Rosslanders and other local citizens also deserve some credit for the publicity boon as they were no doubt a significant part of the turnout through the various stages of voting in the Powder Magazine poll. They are also being asked to turn out in the middle of the night to serve as extras during the CTV’s broadcast.
This is great news for the ski area which, despite all the years of trying, remains largely undiscovered. Despite the fabulous snow this winter, and substandard conditions in many other North American ski regions, Red is asleep on weekdays and drowsy on weekends now that the Christmas rush is over.
Although the peacefulness and quiet charm of Rossland and Red Mountain should be appealing to skiers looking to escape the big city for a vacation, the extra expense and bother of getting here is a difficult obstacle to overcome.
The heavy play of the “steep and deep” theme over the years has also been a tricky sell. Although many people do travel to collect stories and bragging rights, the typical skier in Toronto with money in his pockets isn’t looking to jump off a cliff for holiday fun unless he is attached to a bungee cord or a parachute.
Other worrying factors are the continued strength of the Canadian dollar, tighter lending rules and declining real estate values in most Canadian markets, a stagnant economy, and an aging population being replaced by immigrants from countries with no winter sports cultures. Oh yes, and climate change research indicates that the Kootenays are warming faster than any other region in southern Canada.
(Someone hand me a drink – this is beginning to sound like a ditty some of my long-ago student newspaper pals used to sing on Dec. 31: “Death, destruction, and despair, people dying everywhere; Happy New Year, Happy New Year.”)
Given all of the above, Red’s investors are showing a degree of boldness that is unheard of in this area. They plan to add a new chairlift this summer, opening up Grey Mountain to skiers who, until a snowcat was added this season, have had to hike there.

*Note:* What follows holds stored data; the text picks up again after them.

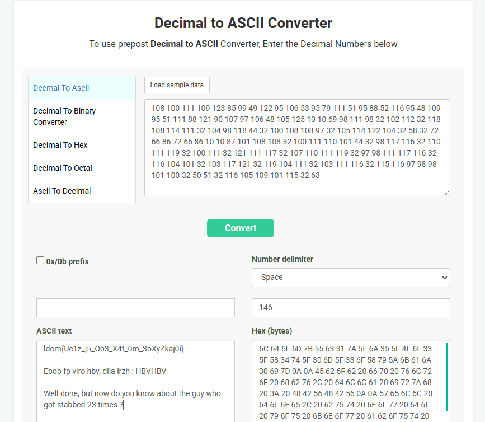Switch to Decimal To Hex
This screenshot has height=422, width=485.
(x=82, y=145)
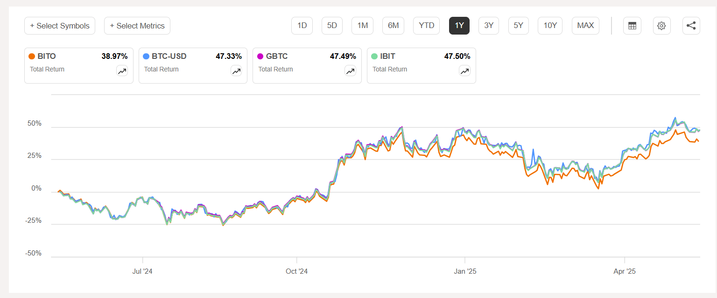
Task: Click the orange BITO color dot
Action: (x=32, y=57)
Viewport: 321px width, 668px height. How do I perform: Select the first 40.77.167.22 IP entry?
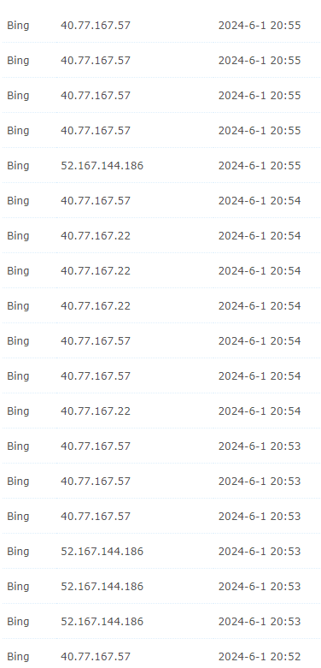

It is this expansion project, announced when everyone else is retrenching, that has really gained attention for Rossland and Red Mountain. We will have to wait to see if it also attracts appreciable new business.
Finally, although the recent round of publicity, especially the Times travel article, is great news for the local economy, they are a sobering reminder of the consumer beware principle when it comes to the media.
As much as I enjoy spending time in Rossland and skiing at Red Mountain, the notion that the Alpine City could leave Paris in the dust as a preferred destination this year is, as the French would say, “incroyable.”